During the archaeological excavations of May 2012 two sets of human remains were uncovered near the south-eastern corner of the ‘Granathof’, the ruins of an old courtyard farm that before the war had long been present at the site. Whilst most of the farm is now a crater field, early surveys suggested that a substantial portion of this highly symbolic structure might still survive, protected by the fallout from mine explosions (see separate section on the Ilot/Granathof).
The first set of remains was found near an early trench that had been driven through the stable block; unfortunately this man was unidentifiable. The small collection of bones was carefully excavated and removed by a qualified archaeologist. No identifying artefacts, other than French line regiment buttons, were found with the remains.
The second soldier was found by Peter Barton during work on the walls of the adjacent farmhouse. There was present an 1881-model identity disc which carried the name ‘BIDEAU’. The following casualty form confirms his name as François Marie Bideau of the 118th Infantry Regiment, killed at La Boisselle on 27 December 1914. The disc also bears his call-up year and recruiting region, with the regimental number on the reverse side. The region is Tréguier, a port in Brittany. Found alongside were buttons, a toothbrush and small pieces of leather – possibly from personal equipment. It required five days to complete the exhumation.
The War Diaries of the French 118th Infantry Regiment and 11th Army Corps, and also the history of the 13th Wurttemberg Pioneers enable the events of 27 December to be pieced together. After the loss of the farm on Christmas Eve, the Germans tried to retake the position on 27th with a grenade attack by infantry and pioneers. Determined to hold the line, the French had amassed a large amount of artillery. The farm buildings were at this time held by the 3rd Company of the 118th Regiment commanded by Lieutenant de Castel. After a heavy bombardment by trench mortars, the Germans advanced from their trenches some 60 metres away with fixed bayonets.
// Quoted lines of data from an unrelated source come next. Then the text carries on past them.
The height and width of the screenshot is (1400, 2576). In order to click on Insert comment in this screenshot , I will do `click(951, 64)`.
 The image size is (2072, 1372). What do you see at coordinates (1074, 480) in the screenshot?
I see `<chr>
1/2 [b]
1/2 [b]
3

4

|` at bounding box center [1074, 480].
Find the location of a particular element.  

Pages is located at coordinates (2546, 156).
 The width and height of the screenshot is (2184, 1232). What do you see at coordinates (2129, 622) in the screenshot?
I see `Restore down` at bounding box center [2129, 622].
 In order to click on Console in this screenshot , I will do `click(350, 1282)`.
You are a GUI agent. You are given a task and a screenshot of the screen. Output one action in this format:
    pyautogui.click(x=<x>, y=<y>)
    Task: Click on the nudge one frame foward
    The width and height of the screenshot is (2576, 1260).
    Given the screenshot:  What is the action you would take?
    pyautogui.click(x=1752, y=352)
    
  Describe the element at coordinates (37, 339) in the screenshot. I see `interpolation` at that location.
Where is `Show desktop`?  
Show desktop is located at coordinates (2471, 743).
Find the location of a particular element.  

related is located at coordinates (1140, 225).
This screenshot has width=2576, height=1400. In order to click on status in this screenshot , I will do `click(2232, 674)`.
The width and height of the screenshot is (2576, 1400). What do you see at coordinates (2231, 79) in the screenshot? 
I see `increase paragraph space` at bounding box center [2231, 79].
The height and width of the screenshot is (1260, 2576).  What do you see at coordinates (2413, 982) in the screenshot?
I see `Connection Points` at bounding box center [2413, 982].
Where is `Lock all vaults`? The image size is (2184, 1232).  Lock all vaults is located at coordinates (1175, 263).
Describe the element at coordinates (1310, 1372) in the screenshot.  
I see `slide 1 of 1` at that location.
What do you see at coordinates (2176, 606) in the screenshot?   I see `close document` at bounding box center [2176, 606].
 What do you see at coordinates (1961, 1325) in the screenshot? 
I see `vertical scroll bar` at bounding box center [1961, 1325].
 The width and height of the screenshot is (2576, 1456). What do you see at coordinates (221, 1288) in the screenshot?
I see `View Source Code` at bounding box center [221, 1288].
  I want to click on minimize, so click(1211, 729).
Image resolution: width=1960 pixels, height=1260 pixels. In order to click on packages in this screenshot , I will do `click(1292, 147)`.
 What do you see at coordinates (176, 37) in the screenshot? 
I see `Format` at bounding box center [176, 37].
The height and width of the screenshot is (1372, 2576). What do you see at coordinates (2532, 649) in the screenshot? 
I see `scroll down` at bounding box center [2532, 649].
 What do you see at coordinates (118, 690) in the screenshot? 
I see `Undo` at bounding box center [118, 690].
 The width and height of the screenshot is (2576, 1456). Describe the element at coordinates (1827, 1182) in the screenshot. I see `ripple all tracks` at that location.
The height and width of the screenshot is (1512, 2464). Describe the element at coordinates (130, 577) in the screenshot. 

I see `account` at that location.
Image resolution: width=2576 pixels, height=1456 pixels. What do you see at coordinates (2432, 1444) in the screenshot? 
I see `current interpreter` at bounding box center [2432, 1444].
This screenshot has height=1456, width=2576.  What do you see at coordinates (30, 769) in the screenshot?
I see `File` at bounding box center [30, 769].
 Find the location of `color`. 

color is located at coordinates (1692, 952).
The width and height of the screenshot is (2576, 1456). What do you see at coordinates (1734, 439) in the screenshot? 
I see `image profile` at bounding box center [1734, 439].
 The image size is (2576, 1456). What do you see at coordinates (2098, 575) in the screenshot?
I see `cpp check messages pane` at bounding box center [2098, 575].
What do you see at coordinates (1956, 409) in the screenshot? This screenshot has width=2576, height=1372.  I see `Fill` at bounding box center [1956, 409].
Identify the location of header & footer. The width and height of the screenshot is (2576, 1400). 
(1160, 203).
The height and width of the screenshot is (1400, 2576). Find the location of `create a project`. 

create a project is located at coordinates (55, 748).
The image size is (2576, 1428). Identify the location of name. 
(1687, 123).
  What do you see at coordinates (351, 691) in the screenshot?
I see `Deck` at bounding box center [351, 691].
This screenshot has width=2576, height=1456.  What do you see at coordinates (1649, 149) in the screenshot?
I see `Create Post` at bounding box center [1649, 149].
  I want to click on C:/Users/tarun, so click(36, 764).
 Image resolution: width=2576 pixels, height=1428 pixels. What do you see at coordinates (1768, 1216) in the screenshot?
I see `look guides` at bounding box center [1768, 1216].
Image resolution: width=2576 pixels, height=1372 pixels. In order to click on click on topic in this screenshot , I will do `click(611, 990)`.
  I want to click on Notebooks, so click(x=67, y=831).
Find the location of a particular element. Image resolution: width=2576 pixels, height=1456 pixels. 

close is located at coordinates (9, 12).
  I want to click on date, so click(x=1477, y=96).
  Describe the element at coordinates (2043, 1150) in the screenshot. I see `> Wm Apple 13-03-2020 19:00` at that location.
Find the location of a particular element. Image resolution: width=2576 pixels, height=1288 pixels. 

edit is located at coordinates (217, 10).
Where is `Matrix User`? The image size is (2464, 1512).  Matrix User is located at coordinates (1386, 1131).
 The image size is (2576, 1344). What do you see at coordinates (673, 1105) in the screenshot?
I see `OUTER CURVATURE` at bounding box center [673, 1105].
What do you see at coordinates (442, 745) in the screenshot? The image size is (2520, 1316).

According to the war diary of the 118th Regiment, the Germans came forward with right hands raised, signifying surrender, until nearing the French some amongst their ranks threw melinite bombs. The attack was repulsed at bayonet point, but was followed by another heavy German bombardment, which itself preceded another grenade attack half an hour later. The French then bombarded La Boisselle and the German artillery batteries, reporting that this fire combined with that of the infantry defeated the assault. De Castel’s Company was now very tired, having held the position for three days. It was therefore relieved by a company of the 65th Regiment later in the day. Sandbags, logs, improvised grenades and coils of wire known as ‘réseaux Brun’ were brought up to reinforce the farm. The German fire gradually lessened and by the end of the day quietened down. Losses to the 118th were one officer wounded and approximately forty casualties to other ranks. Amongst the German casualties were two pioneer officers killed.
Several coils of wire were recovered during the excavation. Soon after the discovery of the remains of François Bideau, Claudie Llewellyn-Lejeune, one of the Glory Hole’s proprietors, made contact with the family in Brittany and also the Mairie of the soldier’s home town. François Bideau’s son served in the Second World War; he was killed in 1940. Other family members are in the process of being traced. Further information will appear as soon as it becomes available.